In 1957, pillagers uncovered the country’s richest treasure trove: a hoard of gold objects interred in the crypt below the 15th-century tower of Wat Ratchaburana in Ayutthaya. Although much had been lost, archaeologists from Fine Arts Department managed to secure some 2,000 pieces, including a spectacular collection of gold regalia, ornaments and jewellery. Now on display at the Chao Sam Phraya National Museum, the jewellery reveals the high level of gold workmanship, and the wealth associated with aristocratic life of the period. The gold button above is one of these pieces.
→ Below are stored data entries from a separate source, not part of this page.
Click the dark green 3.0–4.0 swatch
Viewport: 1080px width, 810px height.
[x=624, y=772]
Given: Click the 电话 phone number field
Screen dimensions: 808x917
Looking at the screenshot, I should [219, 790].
The three necklaces showed here incorporate Ayutthayan gold work in modern assemblies, and all employ distinctively Thai design motifs. The leafs-shaped pendant, worked in a mixture of repoussée and chansing,(on left, below) is filled with wax to maintain its shape and detail, and is set with a single ruby. As remains customary, rubies (mined on the mainland principally in Burma, eastern Thailand and western Cambodia) were treated as cabochons, largely because of a regional preference for keeping as much of the weight of a gemstone as possible. The necklace on top left containing alternate gold and glass beads carries a solid engraved pendant representing a bai sema, the leaf-like standing boundary stone that is place around the ordination hall in a monastery to mark the sacred space. The opaque blue-green beads are of Ban Chiang glass. The third pendant on right, set with roughly faceted diamonds, is notable for its enamellings: This technique normally using the three colors red, green and blue, as here, was developed in Ayutthaya.
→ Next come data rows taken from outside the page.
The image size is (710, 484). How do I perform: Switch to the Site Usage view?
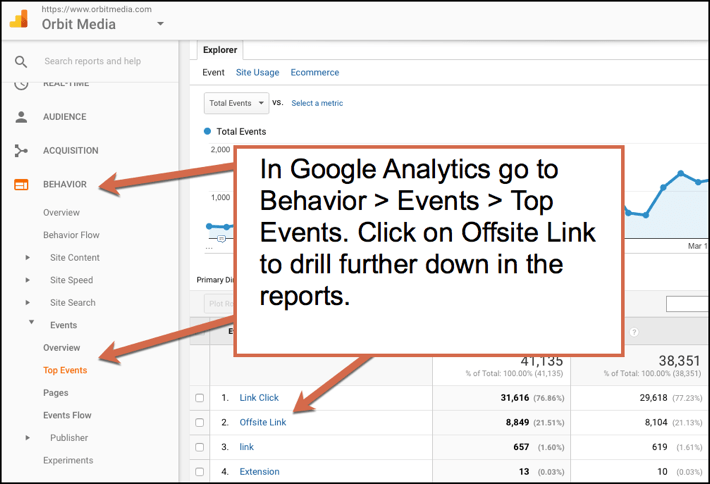click(x=257, y=73)
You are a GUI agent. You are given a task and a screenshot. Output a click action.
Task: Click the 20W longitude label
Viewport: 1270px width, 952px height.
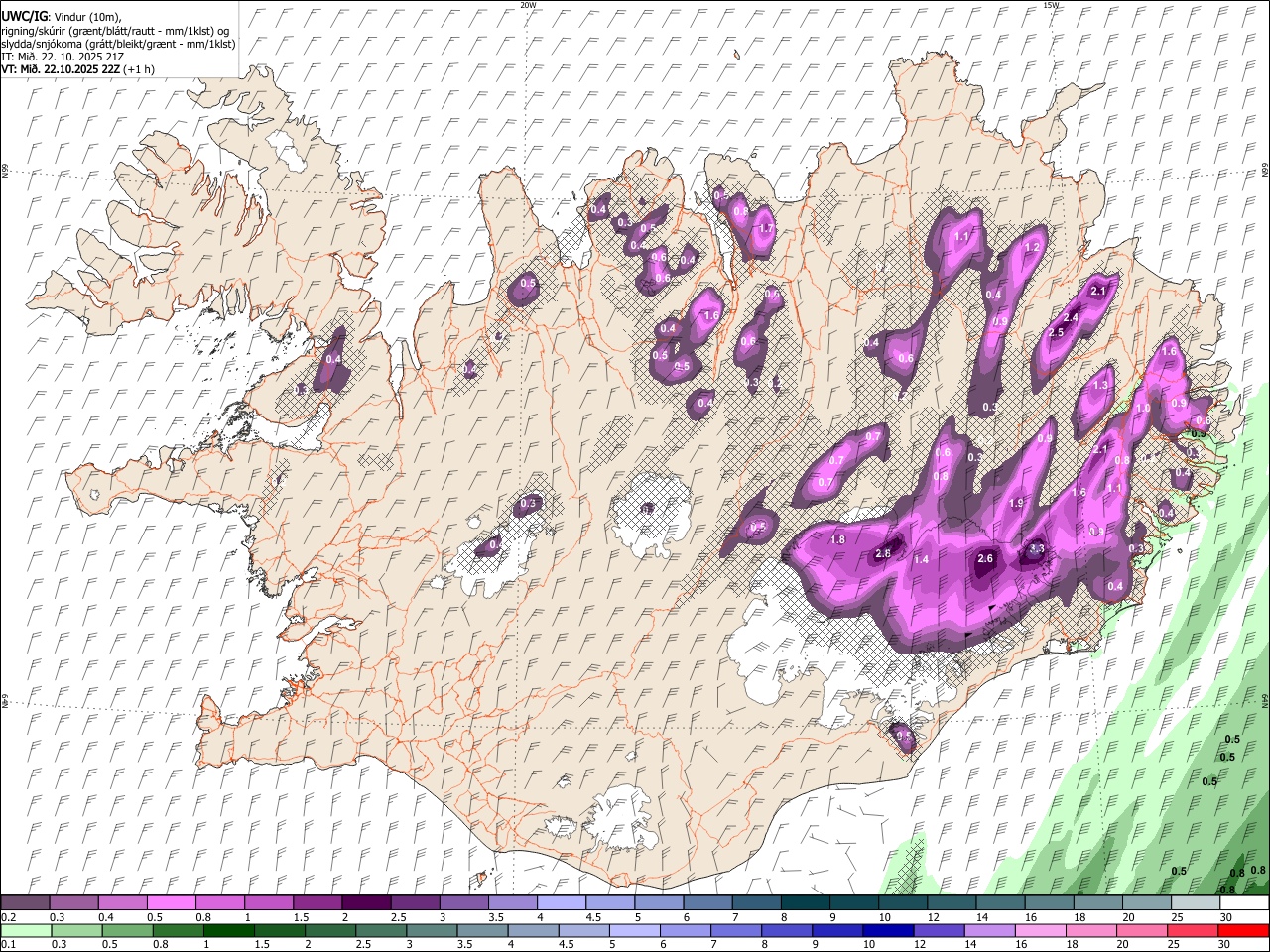click(528, 5)
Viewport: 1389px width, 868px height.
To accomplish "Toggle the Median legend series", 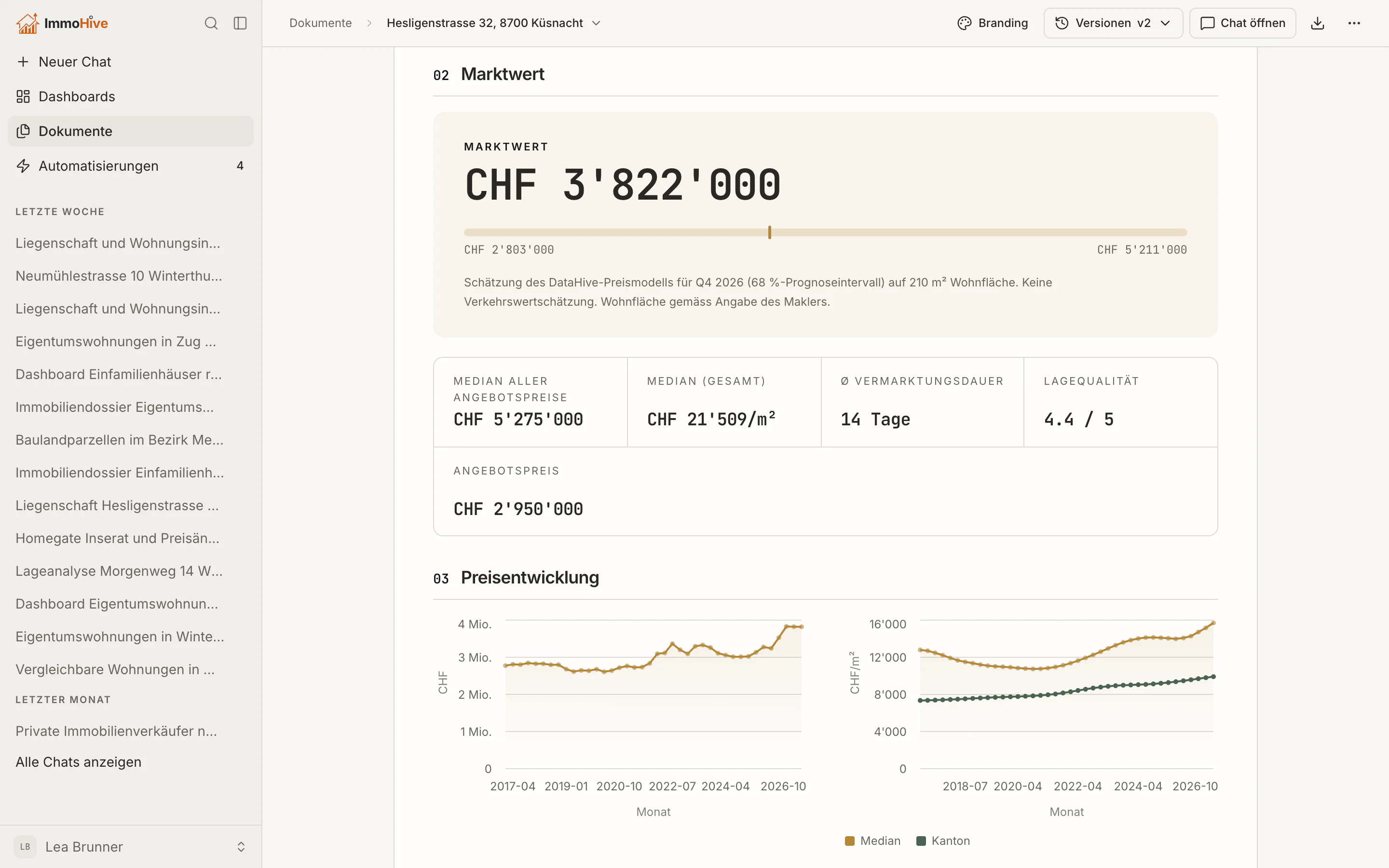I will pos(872,841).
The manufacture of gold jewellery, however, did not begin in Ayutthaya. The Khmers, who controlled large parts of country until the 13th century, certainly used gold, and pieces have been found at Sukhothai. The engraved slabs at Wat Si Chum in Sukohthai, illustrating the Jataka tales (which relate the previous lives of the historical Buddha), show figures wearing elaborate adornments, including necklaces and crowns. The 1292 insription attributed to King Ramkamhaeng specifically allows free trade in silver and gold, although the wearing of gold was restriced by sumptuary laws to the nobility, and free use of gold ornamentation was allowed only from the mid-19th century, under King Rama V.

Ayutthayan work was the high point in the history of gold jewellery. Nicholas Gervais, a French Jesuit missionary writing in the late 17th century was of the opinion that “Siamese goldsmiths are scarcely less skilled than ours. They make thousands of little gold and silver ornaments, which are the most elegant objects in the world. Nobody can damascene more delicately than they nor do filigree work better. They use very little solder, for they are so skilled at binding together and setting the pieces of metal that it is difficult to see the joints.”
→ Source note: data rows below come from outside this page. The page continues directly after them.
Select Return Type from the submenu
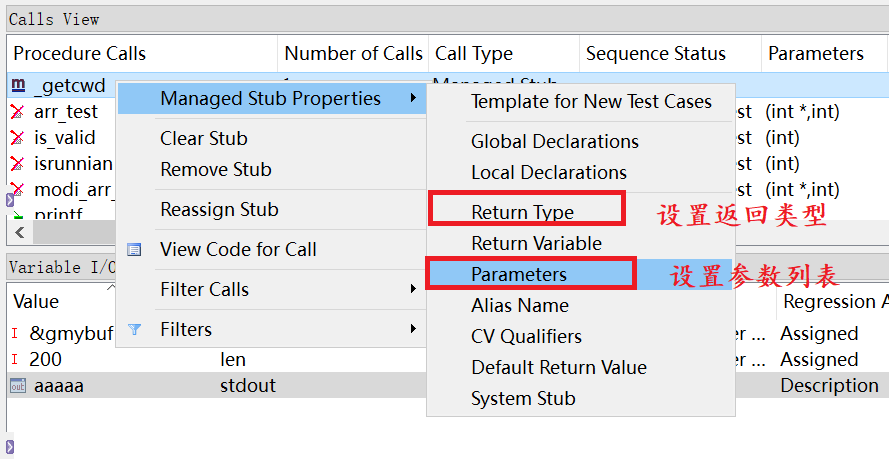889x459 pixels. [x=523, y=212]
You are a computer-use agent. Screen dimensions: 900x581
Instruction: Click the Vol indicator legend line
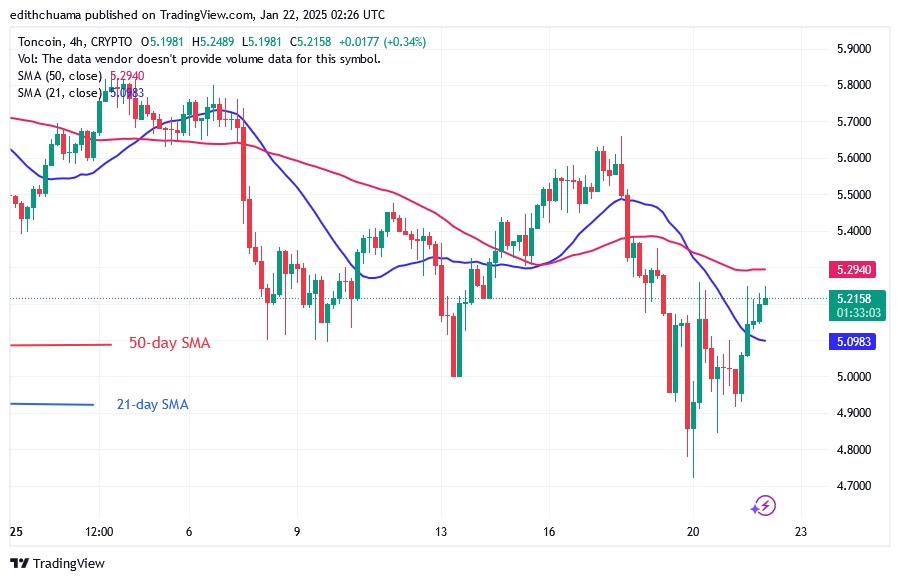pyautogui.click(x=200, y=59)

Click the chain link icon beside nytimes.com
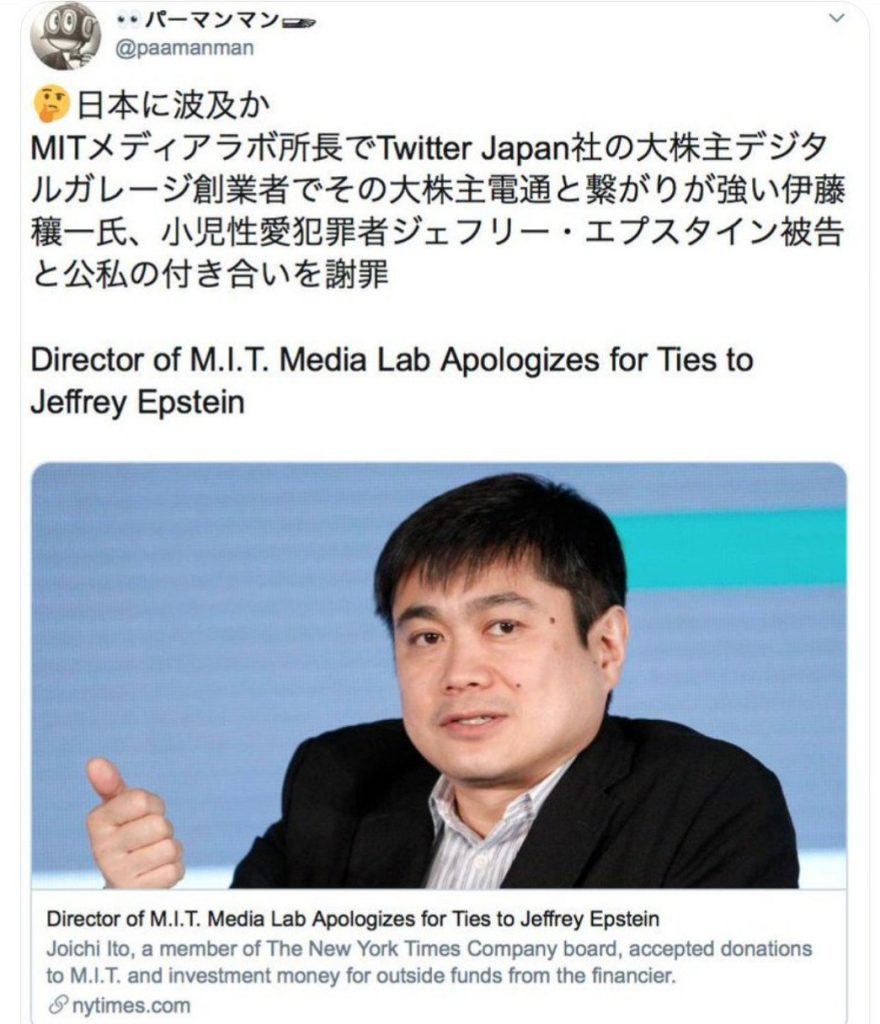pos(57,1004)
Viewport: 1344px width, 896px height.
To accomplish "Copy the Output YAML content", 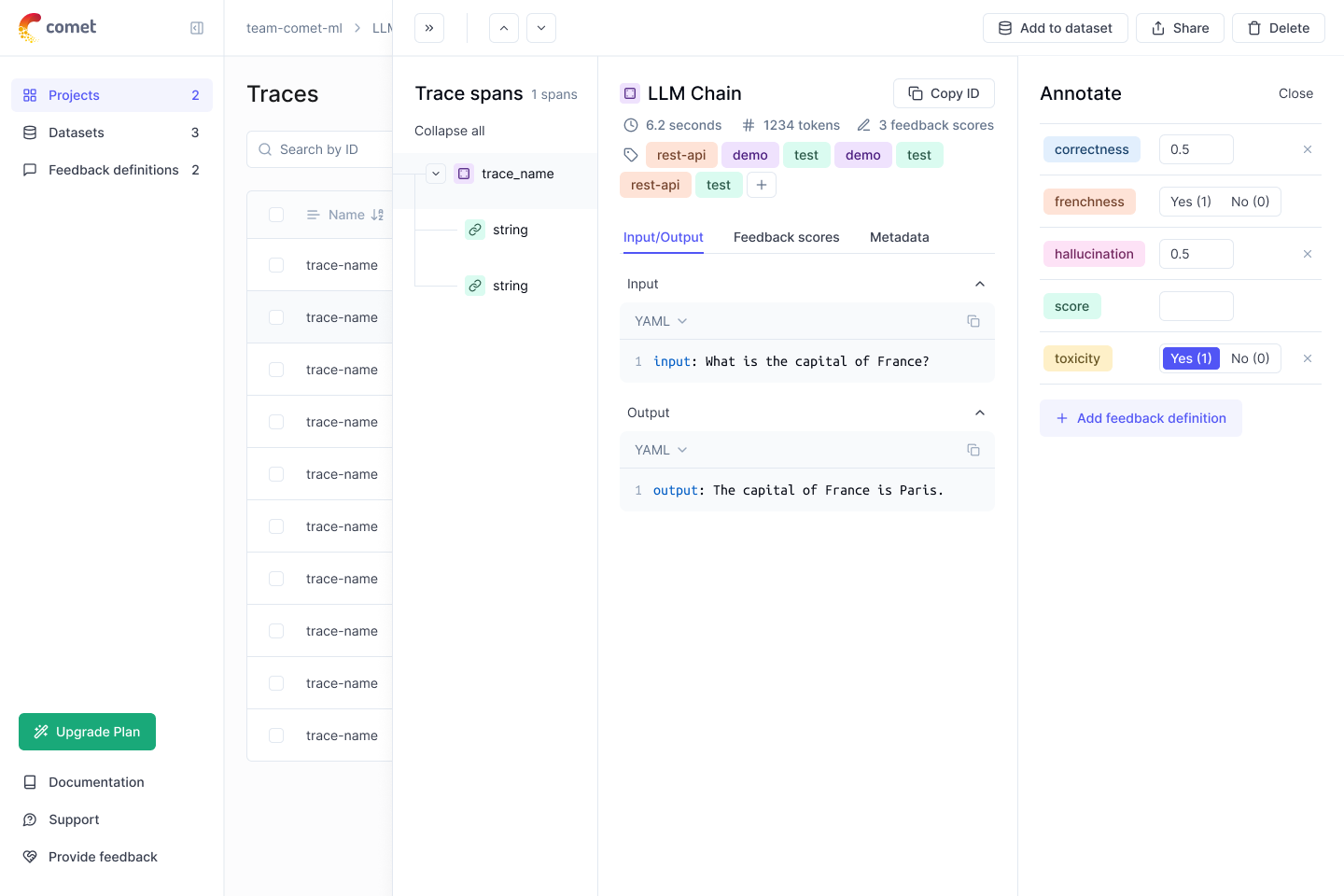I will [973, 450].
Goldwork was revived under King Rama I in Bangkok after the defeat at Ayutthaya, and the enthusiasm of wealthy Thais for gold ornament was frequently noted by foreign visitors. Yet this very enthusiasm may ultimately have played a part in the decline of traditional Thai goldsmithing, for during the 19th century, when King Rama V became the first Monarch to travel aborad, a number of foreign jewelers set up branches in Bangkok, including Fabergé. Clients with less refined tastes were catered to by Chinese immigrant goldsmiths. The Norwegian traveler Carl Bock wrote in 1888: “The manufacture of gold and silver jewelry, which is carried on to a large extent in Bangkok, is entirely in the hands of the Chinese.” Today, it is in the town of Petchburi, southwest of Bangkok, that the old tradition of gold work is kept alive by descendants of early master goldsmiths.